Maanyag Mapeh Biography Lucrecia Kasilag
Maanyag Mapeh Biography Lucrecia Kasilag
Maanyag Mapeh Biography Lucrecia Kasilag
LUCRECIA KASILAG
(Contemporary Philippine Music)
Lucrecia “King” Roces Kasilag was born in San Fernando, La Union, Philippines, the third of the six children
of Marcial Kasilag, Sr., a civil engineer, and his wife Asuncion Roces Ganancial, a violinist and a violin
teacher.[2]:87–88 She was Kasilag's first solfeggio teacher. The second was Doña Concha Cuervo, who was a
strict Spanish woman. Kasilag later studied under Doña Pura Villanueva, during which time performed her first
public piece, Felix Mendelssohn's May Breezes, at a student recital when she was ten years old. Kasilag grew up
in Paco, Manila, where she was educated at Paco Elementary School and graduated valedictorian in 1930. She
then transferred to Philippine Women's University for high school, where in 1933 she also graduated as
valedictorian. For college, she graduated cum laude in 1936 with a Bachelor of Arts, majoring in English, in the
same university. She also studied music at St. Scholastica’s College in Malate, Manila, with Sister Baptista
Battig, graduating with a Music Teacher's Diploma, major in piano, in 1939.
During World War II, she took up composition, and on 1 December 1945, she performed her own compositions in
a concert at Philippine Women's University. From 1946 to 1947, Kasilag taught at the University of the
Philippines’ Conservatory of Music and worked as secretary-registrar at Philippines Women's University. She
completed a Bachelor of Music in 1949, and then attended the Eastman School of Music in Rochester, New York,
studying theory with Allen I. McHose and composition with Wayne Barlow. Kasilag returned to the Philippines,
and in 1953 she was appointed Dean of the Philippines Women's University College of Music and Fine Arts.
After completing her studies, Kasilag made an international tour as a concert pianist, but eventually had to give
up a performing career due to a congenital weakness in one hand. Kasilag was instrumental in developing
Philippine music and culture. She founded the Bayanihan Folks Arts Center for research and theatrical
presentations, and was closely involved with the Bayanihan Philippine Dance Company.[5]

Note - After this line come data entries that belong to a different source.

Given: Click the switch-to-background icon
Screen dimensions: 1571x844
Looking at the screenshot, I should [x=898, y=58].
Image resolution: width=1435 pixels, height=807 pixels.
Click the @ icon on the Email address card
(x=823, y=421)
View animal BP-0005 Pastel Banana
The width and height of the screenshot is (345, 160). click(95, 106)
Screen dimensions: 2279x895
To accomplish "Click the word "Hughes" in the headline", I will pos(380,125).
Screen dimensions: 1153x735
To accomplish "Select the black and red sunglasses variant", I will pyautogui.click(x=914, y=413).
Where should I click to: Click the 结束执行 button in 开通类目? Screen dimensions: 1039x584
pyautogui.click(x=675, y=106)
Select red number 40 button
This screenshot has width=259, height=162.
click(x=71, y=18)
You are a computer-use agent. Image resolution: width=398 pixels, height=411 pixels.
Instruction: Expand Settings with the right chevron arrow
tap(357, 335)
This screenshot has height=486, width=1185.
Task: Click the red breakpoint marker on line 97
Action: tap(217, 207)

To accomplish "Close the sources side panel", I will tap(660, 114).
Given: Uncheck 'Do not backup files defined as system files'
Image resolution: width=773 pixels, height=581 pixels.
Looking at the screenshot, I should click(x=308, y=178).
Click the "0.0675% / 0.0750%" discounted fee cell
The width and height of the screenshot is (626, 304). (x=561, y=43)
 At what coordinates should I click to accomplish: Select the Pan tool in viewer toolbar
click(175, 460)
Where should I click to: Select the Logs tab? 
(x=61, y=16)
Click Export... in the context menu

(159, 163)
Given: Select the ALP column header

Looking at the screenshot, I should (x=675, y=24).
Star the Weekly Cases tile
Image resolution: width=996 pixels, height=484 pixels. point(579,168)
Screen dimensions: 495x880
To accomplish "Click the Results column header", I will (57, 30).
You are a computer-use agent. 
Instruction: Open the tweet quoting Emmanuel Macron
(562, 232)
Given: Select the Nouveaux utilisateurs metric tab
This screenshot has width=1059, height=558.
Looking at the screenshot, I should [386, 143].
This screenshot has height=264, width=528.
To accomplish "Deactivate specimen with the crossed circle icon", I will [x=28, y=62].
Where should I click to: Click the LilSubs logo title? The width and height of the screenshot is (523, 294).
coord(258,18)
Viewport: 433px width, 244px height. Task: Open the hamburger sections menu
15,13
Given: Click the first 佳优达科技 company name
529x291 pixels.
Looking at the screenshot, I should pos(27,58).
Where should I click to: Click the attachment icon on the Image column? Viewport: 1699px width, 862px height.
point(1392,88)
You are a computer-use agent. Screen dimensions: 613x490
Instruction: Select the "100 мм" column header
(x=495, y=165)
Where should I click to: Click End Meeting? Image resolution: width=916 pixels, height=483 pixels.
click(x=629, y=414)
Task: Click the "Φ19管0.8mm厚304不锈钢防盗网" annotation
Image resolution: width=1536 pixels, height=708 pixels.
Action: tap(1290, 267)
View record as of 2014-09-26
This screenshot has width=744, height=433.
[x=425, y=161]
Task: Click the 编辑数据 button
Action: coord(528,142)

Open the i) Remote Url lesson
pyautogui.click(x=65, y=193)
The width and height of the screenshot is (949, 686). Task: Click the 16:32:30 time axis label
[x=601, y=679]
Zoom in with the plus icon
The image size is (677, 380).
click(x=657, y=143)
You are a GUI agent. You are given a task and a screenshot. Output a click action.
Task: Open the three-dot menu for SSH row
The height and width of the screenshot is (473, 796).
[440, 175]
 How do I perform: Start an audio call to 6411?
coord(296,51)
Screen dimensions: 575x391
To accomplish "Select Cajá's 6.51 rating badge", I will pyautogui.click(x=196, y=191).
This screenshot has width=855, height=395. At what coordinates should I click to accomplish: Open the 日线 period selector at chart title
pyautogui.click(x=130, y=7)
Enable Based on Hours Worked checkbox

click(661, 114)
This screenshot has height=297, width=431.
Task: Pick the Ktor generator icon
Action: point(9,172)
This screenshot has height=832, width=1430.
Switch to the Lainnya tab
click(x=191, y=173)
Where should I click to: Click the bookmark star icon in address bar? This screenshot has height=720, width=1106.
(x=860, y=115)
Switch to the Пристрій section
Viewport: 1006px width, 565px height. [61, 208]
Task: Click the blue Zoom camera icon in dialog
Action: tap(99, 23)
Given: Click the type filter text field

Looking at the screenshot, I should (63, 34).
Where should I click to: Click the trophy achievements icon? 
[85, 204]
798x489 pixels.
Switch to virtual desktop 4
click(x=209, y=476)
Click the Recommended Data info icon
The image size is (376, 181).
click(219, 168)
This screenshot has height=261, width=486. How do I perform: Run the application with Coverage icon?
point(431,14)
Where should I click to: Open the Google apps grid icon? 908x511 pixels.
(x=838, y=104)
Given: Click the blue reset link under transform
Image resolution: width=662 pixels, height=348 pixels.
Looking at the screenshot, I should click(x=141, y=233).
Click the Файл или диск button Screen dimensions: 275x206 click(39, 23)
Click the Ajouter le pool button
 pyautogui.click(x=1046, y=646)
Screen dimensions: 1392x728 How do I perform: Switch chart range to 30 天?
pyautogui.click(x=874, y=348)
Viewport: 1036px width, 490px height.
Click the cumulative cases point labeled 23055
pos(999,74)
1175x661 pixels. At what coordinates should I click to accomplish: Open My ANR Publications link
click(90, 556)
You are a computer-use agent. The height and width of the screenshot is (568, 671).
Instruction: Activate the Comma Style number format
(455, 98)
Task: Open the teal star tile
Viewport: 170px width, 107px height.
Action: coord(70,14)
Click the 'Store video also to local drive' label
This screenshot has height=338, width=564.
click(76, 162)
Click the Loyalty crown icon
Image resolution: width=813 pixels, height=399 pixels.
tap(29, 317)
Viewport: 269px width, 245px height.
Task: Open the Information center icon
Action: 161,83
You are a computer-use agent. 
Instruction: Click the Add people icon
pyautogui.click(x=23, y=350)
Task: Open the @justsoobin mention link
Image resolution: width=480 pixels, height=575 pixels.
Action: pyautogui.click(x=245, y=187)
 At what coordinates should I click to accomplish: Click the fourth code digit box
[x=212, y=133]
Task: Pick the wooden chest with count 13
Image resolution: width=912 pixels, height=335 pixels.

She was also a former president of the Cultural Center of the Philippines, head of the Asian Composers League,
Chairperson of the Philippine Society for Music Education, and was one of the pioneers of the Bayanihan Dance
Company. She is credited for having written more than 350 musical compositions, ranging from folksongs to
opera to orchestral works, and was composing up to the year before she died, at age 89. Lucrecia Roces Kasilag
died due to pneumonia on August 16, 2008 in Manila, Philippines.[6]